◆ Exercise goal
What you return must match the listing word for word.

◆ Dataset records
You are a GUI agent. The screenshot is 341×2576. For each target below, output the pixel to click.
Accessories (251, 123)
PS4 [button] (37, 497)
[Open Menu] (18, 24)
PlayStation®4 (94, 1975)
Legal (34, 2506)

◆ Response
You are a GUI agent. The screenshot is 341×2576. For each target below, output the pixel to click.
Accessories (251, 123)
PS4 [button] (37, 497)
[Open Menu] (18, 24)
PlayStation®4 (94, 1975)
Legal (34, 2506)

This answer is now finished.